An exact, complete copy of the data is all that is needed.

# # #

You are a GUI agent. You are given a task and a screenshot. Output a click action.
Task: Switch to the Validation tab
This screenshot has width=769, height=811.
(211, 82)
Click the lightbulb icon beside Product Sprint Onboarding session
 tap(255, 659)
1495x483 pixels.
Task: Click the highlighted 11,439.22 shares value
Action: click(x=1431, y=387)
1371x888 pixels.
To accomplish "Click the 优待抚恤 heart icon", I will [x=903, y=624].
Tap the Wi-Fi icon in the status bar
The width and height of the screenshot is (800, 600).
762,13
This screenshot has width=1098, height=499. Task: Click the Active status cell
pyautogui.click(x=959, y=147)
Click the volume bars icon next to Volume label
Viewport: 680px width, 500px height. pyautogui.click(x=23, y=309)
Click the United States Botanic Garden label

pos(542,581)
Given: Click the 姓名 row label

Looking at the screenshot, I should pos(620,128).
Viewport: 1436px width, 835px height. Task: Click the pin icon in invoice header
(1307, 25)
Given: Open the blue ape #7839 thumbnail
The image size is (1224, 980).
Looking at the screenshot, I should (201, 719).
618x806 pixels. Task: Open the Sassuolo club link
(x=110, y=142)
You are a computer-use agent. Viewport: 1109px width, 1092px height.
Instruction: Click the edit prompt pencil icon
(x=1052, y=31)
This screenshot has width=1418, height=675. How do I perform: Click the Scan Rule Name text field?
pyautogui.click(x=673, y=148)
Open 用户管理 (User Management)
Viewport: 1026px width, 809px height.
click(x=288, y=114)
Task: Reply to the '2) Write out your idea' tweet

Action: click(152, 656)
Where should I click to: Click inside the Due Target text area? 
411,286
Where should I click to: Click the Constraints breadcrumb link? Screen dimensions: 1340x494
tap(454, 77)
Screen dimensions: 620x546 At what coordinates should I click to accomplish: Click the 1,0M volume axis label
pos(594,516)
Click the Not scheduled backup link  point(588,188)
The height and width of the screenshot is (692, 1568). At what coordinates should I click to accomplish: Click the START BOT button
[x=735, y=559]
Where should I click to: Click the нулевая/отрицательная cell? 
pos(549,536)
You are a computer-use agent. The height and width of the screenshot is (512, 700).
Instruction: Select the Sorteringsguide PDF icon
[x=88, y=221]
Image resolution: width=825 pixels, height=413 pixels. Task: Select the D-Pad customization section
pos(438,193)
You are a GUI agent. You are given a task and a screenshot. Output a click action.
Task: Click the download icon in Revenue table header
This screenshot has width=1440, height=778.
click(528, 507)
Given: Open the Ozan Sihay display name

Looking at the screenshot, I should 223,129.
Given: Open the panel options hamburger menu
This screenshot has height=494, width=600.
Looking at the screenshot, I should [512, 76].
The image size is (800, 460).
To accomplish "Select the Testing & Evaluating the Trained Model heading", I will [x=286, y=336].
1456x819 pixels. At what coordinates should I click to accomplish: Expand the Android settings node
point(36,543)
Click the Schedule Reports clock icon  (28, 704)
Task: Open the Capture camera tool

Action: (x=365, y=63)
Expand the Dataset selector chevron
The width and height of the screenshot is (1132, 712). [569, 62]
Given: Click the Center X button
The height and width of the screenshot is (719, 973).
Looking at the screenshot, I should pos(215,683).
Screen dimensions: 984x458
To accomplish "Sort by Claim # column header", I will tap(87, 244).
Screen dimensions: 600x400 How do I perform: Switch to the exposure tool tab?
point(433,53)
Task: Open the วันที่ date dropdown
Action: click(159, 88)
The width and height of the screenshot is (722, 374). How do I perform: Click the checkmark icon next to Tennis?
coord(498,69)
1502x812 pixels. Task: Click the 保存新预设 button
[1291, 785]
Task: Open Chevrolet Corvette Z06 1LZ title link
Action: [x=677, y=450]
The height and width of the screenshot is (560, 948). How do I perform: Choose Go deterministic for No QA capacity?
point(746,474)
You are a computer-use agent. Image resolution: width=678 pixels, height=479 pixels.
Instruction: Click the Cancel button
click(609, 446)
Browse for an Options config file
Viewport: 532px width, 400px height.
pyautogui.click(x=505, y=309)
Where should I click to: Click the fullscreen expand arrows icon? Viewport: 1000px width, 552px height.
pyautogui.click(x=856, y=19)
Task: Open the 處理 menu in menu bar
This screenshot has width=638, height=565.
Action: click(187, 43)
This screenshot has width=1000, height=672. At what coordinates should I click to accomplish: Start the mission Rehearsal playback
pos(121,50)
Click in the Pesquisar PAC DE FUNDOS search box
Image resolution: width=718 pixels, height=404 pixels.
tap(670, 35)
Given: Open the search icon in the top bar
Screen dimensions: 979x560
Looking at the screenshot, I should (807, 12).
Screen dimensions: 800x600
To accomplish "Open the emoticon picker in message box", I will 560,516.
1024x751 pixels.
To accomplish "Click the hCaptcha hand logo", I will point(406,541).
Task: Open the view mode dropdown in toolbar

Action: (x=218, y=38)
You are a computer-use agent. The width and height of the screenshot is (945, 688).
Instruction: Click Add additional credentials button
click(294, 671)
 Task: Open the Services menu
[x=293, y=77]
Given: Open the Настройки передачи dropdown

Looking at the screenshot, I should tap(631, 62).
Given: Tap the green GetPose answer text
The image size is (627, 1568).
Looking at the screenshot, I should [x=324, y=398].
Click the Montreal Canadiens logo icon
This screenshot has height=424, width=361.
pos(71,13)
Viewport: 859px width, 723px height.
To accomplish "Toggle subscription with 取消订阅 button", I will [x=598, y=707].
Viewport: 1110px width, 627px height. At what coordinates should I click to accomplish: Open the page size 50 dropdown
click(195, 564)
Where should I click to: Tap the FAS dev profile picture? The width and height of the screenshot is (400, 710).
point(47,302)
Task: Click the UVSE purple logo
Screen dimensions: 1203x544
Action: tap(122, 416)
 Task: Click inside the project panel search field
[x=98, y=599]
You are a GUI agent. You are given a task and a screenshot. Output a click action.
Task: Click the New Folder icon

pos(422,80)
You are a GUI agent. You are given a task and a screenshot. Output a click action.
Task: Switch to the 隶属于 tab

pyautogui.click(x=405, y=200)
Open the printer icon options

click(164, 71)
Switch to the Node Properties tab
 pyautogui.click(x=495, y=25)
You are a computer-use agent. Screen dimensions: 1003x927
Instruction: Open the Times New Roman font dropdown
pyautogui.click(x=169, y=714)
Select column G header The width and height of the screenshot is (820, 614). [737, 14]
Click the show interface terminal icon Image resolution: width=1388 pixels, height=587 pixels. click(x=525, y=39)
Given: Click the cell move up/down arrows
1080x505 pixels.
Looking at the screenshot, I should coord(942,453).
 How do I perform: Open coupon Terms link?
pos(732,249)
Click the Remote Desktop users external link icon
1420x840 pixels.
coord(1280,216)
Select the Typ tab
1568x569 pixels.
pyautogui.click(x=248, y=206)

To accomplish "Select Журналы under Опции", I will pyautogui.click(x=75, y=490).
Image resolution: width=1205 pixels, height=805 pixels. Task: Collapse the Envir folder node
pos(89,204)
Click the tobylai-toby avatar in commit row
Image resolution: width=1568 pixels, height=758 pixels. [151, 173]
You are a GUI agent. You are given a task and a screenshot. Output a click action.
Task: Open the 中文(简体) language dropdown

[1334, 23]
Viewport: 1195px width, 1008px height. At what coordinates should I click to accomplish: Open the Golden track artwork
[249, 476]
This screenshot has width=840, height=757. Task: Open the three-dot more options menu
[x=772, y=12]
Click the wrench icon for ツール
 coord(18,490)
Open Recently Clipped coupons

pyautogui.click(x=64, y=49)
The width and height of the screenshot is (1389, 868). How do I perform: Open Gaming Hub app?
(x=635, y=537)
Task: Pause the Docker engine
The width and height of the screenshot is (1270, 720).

# # #

- _Output of the task_:
You are a GUI agent. You are given a task and a screenshot. Output a click action.
Task: Switch to the Validation tab
This screenshot has width=769, height=811.
(211, 82)
Click the lightbulb icon beside Product Sprint Onboarding session
 tap(255, 659)
1495x483 pixels.
Task: Click the highlighted 11,439.22 shares value
Action: click(x=1431, y=387)
1371x888 pixels.
To accomplish "Click the 优待抚恤 heart icon", I will [x=903, y=624].
Tap the Wi-Fi icon in the status bar
The width and height of the screenshot is (800, 600).
762,13
This screenshot has width=1098, height=499. Task: Click the Active status cell
pyautogui.click(x=959, y=147)
Click the volume bars icon next to Volume label
Viewport: 680px width, 500px height. pyautogui.click(x=23, y=309)
Click the United States Botanic Garden label

pos(542,581)
Given: Click the 姓名 row label

Looking at the screenshot, I should pos(620,128).
Viewport: 1436px width, 835px height. Task: Click the pin icon in invoice header
(1307, 25)
Given: Open the blue ape #7839 thumbnail
The image size is (1224, 980).
Looking at the screenshot, I should (201, 719).
618x806 pixels. Task: Open the Sassuolo club link
(x=110, y=142)
You are a computer-use agent. Viewport: 1109px width, 1092px height.
Instruction: Click the edit prompt pencil icon
(x=1052, y=31)
This screenshot has width=1418, height=675. How do I perform: Click the Scan Rule Name text field?
pyautogui.click(x=673, y=148)
Open 用户管理 (User Management)
Viewport: 1026px width, 809px height.
click(x=288, y=114)
Task: Reply to the '2) Write out your idea' tweet

Action: click(152, 656)
Where should I click to: Click inside the Due Target text area? 
411,286
Where should I click to: Click the Constraints breadcrumb link? Screen dimensions: 1340x494
tap(454, 77)
Screen dimensions: 620x546 At what coordinates should I click to accomplish: Click the 1,0M volume axis label
pos(594,516)
Click the Not scheduled backup link  point(588,188)
The height and width of the screenshot is (692, 1568). At what coordinates should I click to accomplish: Click the START BOT button
[x=735, y=559]
Where should I click to: Click the нулевая/отрицательная cell? 
pos(549,536)
You are a computer-use agent. The height and width of the screenshot is (512, 700).
Instruction: Select the Sorteringsguide PDF icon
[x=88, y=221]
Image resolution: width=825 pixels, height=413 pixels. Task: Select the D-Pad customization section
pos(438,193)
You are a GUI agent. You are given a task and a screenshot. Output a click action.
Task: Click the download icon in Revenue table header
This screenshot has width=1440, height=778.
click(528, 507)
Given: Open the Ozan Sihay display name

Looking at the screenshot, I should 223,129.
Given: Open the panel options hamburger menu
This screenshot has height=494, width=600.
Looking at the screenshot, I should [512, 76].
The image size is (800, 460).
To accomplish "Select the Testing & Evaluating the Trained Model heading", I will [x=286, y=336].
1456x819 pixels. At what coordinates should I click to accomplish: Expand the Android settings node
point(36,543)
Click the Schedule Reports clock icon  (28, 704)
Task: Open the Capture camera tool

Action: (x=365, y=63)
Expand the Dataset selector chevron
The width and height of the screenshot is (1132, 712). [569, 62]
Given: Click the Center X button
The height and width of the screenshot is (719, 973).
Looking at the screenshot, I should pos(215,683).
Screen dimensions: 984x458
To accomplish "Sort by Claim # column header", I will tap(87, 244).
Screen dimensions: 600x400 How do I perform: Switch to the exposure tool tab?
point(433,53)
Task: Open the วันที่ date dropdown
Action: click(159, 88)
The width and height of the screenshot is (722, 374). How do I perform: Click the checkmark icon next to Tennis?
coord(498,69)
1502x812 pixels. Task: Click the 保存新预设 button
[1291, 785]
Task: Open Chevrolet Corvette Z06 1LZ title link
Action: [x=677, y=450]
The height and width of the screenshot is (560, 948). How do I perform: Choose Go deterministic for No QA capacity?
point(746,474)
You are a computer-use agent. Image resolution: width=678 pixels, height=479 pixels.
Instruction: Click the Cancel button
click(609, 446)
Browse for an Options config file
Viewport: 532px width, 400px height.
pyautogui.click(x=505, y=309)
Where should I click to: Click the fullscreen expand arrows icon? Viewport: 1000px width, 552px height.
pyautogui.click(x=856, y=19)
Task: Open the 處理 menu in menu bar
This screenshot has width=638, height=565.
Action: click(187, 43)
This screenshot has width=1000, height=672. At what coordinates should I click to accomplish: Start the mission Rehearsal playback
pos(121,50)
Click in the Pesquisar PAC DE FUNDOS search box
Image resolution: width=718 pixels, height=404 pixels.
tap(670, 35)
Given: Open the search icon in the top bar
Screen dimensions: 979x560
Looking at the screenshot, I should (807, 12).
Screen dimensions: 800x600
To accomplish "Open the emoticon picker in message box", I will 560,516.
1024x751 pixels.
To accomplish "Click the hCaptcha hand logo", I will point(406,541).
Task: Open the view mode dropdown in toolbar

Action: (x=218, y=38)
You are a computer-use agent. The width and height of the screenshot is (945, 688).
Instruction: Click Add additional credentials button
click(294, 671)
 Task: Open the Services menu
[x=293, y=77]
Given: Open the Настройки передачи dropdown

Looking at the screenshot, I should tap(631, 62).
Given: Tap the green GetPose answer text
The image size is (627, 1568).
Looking at the screenshot, I should [x=324, y=398].
Click the Montreal Canadiens logo icon
This screenshot has height=424, width=361.
pos(71,13)
Viewport: 859px width, 723px height.
To accomplish "Toggle subscription with 取消订阅 button", I will [x=598, y=707].
Viewport: 1110px width, 627px height. At what coordinates should I click to accomplish: Open the page size 50 dropdown
click(195, 564)
Where should I click to: Tap the FAS dev profile picture? The width and height of the screenshot is (400, 710).
point(47,302)
Task: Click the UVSE purple logo
Screen dimensions: 1203x544
Action: tap(122, 416)
 Task: Click inside the project panel search field
[x=98, y=599]
You are a GUI agent. You are given a task and a screenshot. Output a click action.
Task: Click the New Folder icon

pos(422,80)
You are a GUI agent. You are given a task and a screenshot. Output a click action.
Task: Switch to the 隶属于 tab

pyautogui.click(x=405, y=200)
Open the printer icon options

click(164, 71)
Switch to the Node Properties tab
 pyautogui.click(x=495, y=25)
You are a computer-use agent. Screen dimensions: 1003x927
Instruction: Open the Times New Roman font dropdown
pyautogui.click(x=169, y=714)
Select column G header The width and height of the screenshot is (820, 614). [737, 14]
Click the show interface terminal icon Image resolution: width=1388 pixels, height=587 pixels. click(x=525, y=39)
Given: Click the cell move up/down arrows
1080x505 pixels.
Looking at the screenshot, I should coord(942,453).
 How do I perform: Open coupon Terms link?
pos(732,249)
Click the Remote Desktop users external link icon
1420x840 pixels.
coord(1280,216)
Select the Typ tab
1568x569 pixels.
pyautogui.click(x=248, y=206)

To accomplish "Select Журналы under Опции", I will pyautogui.click(x=75, y=490).
Image resolution: width=1205 pixels, height=805 pixels. Task: Collapse the Envir folder node
pos(89,204)
Click the tobylai-toby avatar in commit row
Image resolution: width=1568 pixels, height=758 pixels. [151, 173]
You are a GUI agent. You are given a task and a screenshot. Output a click action.
Task: Open the 中文(简体) language dropdown

[1334, 23]
Viewport: 1195px width, 1008px height. At what coordinates should I click to accomplish: Open the Golden track artwork
[249, 476]
This screenshot has width=840, height=757. Task: Open the three-dot more options menu
[x=772, y=12]
Click the wrench icon for ツール
 coord(18,490)
Open Recently Clipped coupons

pyautogui.click(x=64, y=49)
The width and height of the screenshot is (1389, 868). How do I perform: Open Gaming Hub app?
(x=635, y=537)
Task: Pause the Docker engine
The width and height of the screenshot is (1270, 720).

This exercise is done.